For very small sets of deals, this is a good way to forecast. In the extreme, if you had only one deal that can close in a forecast period, with a value of $100K you would either say the forecast is $0 or $100K. What you forecast depends on your confidence in the deal closing. And you would know that you have two possible outcomes. This is a bi-modal (very non-normal) distribution.

In contrast, “weighted” forecasts multiply every deal in your pipeline by its probability of closing in the forecast period. For instance, a $1M deal with 70% probability contributes $700K to the total forecast. (Even though you don’t win 70% of the deal.) This method is the mainstay of forecasting applications. The magic is in how an application determines probabilities.[1] For large sets of deals, this provides very good guidance.

One peril of weighted forecasts is that—for individual deals—they are always wrong. In the same way that the weather forecasts say "chance of rain today is 30%." On every day, that forecast will be wrong. It either rains or it doesn't. But, on average, it rains on 30% of days for which they make this claim. We accept this error because we live through many days. And on average, it will be helpful.

If you only had one deal to forecast, a $700K forecast for a $1M, 70% likely deal will always be wrong. A binary call will sometimes be right. But, with enough deals, the benefits of a weighted forecast shine.

This non-normal-distribution-of-outcomes problem is particularly noticeable for a small number of deals. But this same issue occurs with many deals, if you have high deal concentration. When a few large deals dominate the outcome, the average forecast can be misleading. There are several ways to assess and quantify this risk.

**Pareto analysis**

Concentration can be assessed with a __Pareto chart__. A Pareto chart shows the most significant factors contributing to an outcome. The 80/20 rule (80% of your business comes from 20% of your deals) is an example of a point on a pareto chart. Your business might be quite different.

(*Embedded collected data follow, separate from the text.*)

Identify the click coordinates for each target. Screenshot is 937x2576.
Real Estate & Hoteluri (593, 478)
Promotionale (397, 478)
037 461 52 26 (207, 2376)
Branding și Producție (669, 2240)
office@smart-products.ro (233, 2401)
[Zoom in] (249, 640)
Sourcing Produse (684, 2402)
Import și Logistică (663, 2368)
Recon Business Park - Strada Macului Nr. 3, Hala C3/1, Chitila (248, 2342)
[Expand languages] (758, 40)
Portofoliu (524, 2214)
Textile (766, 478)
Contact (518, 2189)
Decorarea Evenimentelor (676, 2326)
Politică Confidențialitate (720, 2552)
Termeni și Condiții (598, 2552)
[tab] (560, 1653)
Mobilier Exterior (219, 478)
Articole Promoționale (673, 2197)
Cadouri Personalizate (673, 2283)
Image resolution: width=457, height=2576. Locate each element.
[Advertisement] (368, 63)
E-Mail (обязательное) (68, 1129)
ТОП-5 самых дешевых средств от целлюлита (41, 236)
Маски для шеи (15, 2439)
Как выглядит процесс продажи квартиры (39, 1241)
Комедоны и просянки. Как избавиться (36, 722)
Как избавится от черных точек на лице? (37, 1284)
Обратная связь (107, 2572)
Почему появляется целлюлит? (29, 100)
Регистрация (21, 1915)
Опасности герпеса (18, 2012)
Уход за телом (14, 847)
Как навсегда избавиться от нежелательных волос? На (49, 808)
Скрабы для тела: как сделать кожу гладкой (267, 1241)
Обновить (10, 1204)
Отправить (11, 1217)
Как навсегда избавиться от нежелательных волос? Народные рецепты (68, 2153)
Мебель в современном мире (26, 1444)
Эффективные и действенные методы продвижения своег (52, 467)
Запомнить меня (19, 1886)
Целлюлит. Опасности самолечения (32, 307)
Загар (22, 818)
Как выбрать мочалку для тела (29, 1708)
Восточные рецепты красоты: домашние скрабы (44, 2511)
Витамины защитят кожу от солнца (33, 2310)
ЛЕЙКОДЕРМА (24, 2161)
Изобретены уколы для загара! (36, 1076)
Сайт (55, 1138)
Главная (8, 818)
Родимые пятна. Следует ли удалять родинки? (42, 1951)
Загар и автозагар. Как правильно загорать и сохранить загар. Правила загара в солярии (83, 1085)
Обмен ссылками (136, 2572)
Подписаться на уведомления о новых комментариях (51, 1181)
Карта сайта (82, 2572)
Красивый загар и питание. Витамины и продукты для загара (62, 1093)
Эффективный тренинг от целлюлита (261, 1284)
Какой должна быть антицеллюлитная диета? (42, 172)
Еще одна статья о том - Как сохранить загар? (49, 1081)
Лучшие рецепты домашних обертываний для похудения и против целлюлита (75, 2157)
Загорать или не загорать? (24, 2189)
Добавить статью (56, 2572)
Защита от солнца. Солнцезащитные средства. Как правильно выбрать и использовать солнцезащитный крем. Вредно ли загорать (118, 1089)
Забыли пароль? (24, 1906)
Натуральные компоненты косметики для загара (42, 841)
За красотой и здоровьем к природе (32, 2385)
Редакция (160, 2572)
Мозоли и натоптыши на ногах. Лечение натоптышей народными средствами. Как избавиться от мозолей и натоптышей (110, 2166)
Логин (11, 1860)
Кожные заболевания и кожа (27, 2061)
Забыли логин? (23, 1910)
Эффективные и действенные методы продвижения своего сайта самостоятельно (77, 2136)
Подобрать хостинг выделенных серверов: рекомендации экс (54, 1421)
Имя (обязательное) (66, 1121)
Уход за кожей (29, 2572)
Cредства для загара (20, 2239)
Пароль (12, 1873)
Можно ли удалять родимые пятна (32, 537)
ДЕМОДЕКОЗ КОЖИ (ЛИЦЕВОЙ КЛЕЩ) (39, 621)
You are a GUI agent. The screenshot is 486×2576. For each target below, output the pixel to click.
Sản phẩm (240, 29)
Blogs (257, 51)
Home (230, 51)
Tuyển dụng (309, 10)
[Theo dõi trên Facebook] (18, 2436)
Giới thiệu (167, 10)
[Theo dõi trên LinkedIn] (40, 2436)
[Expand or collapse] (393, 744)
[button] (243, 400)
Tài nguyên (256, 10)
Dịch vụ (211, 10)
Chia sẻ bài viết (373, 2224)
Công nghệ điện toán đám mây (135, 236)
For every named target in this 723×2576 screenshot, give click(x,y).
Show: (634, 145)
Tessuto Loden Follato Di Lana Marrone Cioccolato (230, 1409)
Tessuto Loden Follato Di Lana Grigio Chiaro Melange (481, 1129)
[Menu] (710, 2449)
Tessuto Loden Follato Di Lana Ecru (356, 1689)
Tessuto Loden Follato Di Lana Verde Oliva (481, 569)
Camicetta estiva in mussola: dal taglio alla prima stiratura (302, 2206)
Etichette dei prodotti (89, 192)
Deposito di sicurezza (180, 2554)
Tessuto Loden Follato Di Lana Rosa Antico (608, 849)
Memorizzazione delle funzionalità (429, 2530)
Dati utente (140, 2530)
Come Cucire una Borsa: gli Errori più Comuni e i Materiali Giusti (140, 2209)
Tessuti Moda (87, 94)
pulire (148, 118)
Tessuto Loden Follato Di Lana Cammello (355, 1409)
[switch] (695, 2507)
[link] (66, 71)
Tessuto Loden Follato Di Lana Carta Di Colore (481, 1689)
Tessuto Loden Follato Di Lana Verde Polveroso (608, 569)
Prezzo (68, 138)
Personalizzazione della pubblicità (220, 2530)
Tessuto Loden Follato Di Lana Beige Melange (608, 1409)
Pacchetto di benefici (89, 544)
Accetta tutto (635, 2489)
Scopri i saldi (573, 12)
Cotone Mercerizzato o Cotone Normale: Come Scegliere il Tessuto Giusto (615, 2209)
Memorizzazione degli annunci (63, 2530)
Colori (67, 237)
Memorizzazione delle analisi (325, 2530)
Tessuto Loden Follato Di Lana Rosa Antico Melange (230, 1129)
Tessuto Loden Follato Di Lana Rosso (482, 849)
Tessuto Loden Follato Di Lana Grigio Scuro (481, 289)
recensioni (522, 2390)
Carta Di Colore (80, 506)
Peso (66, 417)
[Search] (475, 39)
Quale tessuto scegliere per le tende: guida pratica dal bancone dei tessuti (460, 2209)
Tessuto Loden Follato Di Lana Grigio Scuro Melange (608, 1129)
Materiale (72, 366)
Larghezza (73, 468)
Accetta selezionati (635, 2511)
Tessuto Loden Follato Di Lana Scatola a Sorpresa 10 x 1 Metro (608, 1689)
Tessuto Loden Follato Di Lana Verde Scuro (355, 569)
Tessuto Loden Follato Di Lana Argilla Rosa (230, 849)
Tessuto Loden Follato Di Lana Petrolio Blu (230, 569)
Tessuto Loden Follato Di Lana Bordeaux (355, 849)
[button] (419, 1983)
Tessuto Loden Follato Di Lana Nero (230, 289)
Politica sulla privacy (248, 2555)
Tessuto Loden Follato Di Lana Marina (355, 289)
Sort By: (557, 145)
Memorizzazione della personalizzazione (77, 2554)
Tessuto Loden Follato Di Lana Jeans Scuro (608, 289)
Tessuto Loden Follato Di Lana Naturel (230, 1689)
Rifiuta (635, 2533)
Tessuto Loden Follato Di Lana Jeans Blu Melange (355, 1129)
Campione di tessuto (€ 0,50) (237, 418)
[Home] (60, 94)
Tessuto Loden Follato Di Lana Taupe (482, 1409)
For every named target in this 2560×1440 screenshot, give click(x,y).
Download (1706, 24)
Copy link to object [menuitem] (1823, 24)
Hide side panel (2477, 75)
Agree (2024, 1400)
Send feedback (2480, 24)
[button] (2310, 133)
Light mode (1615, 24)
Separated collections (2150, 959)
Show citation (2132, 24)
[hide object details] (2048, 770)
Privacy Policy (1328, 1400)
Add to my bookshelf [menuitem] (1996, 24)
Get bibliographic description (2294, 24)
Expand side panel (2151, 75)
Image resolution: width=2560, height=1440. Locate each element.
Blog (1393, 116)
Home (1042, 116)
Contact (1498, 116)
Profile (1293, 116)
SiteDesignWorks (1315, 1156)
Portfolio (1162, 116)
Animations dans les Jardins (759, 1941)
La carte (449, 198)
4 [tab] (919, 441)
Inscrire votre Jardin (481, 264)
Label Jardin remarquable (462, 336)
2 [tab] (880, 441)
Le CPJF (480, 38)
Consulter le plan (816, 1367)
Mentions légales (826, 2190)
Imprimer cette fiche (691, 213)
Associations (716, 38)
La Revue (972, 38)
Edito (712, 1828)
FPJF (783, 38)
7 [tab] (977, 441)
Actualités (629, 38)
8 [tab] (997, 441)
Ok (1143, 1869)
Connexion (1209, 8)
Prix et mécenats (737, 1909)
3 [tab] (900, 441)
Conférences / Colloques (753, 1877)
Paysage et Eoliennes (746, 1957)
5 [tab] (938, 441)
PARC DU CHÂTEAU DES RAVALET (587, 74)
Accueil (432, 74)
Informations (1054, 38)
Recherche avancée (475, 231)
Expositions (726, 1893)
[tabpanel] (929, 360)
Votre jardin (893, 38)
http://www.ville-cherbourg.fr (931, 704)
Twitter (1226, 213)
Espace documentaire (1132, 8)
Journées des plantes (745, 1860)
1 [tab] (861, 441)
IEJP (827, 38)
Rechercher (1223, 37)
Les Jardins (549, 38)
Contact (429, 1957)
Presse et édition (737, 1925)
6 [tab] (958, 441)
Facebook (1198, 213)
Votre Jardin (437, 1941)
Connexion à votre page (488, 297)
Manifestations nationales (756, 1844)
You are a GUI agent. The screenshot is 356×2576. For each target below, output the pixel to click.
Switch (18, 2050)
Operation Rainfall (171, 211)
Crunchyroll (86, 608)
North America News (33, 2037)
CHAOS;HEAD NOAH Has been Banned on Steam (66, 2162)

Here is a sample pareto chart. The x-axis is the count-percentile of deal sizes—largest deals on the left to smallest on the right. The y-axis is the percent of total deal value. The curved line is the cumulative effect of all deals to the left of each point.

This business roughly follows the 80/20 rule (red lines). And 70% of the business comes from 10% of the deals (blue lines). If all deals were the same size, the chart would be a straight diagonal line from (0,0) to (1,1). This kind of analysis—run against open deals in your pipeline—will quickly point out the deal concentration risk in your business.

For this business, the first deal (the y-axis intercept) is about 7% of all deals. That’s a lot of deal concentration but we’ve seen situations where over 50% of the potential business is borne by a single deal.

**Possible Outcomes/Prediction Density Chart**

High deal concentration also shows up as a non-normal distribution in a histogram of possible outcomes. For better visualization of this, histograms are often smoothed and scaled. Statisticians call this a kernel density estimate. We call it a prediction density chart.

This chart below shows the distribution of possible outcomes for a set of deals. The bi-modal distribution is the result of uncertainty in the outcome of a single large deal. Many small deals make up the left-side hump. The right side hump is due to the one large deal and the smaller deals that can occur with it.

This is a great example of how weighted forecasts can be misleading. The mean outcome ($1.1M)—which is the weighted forecast prediction—almost never occurs because it is straddled by the two modes. Such are the perils of non-normal distributions and big deals in your pipeline.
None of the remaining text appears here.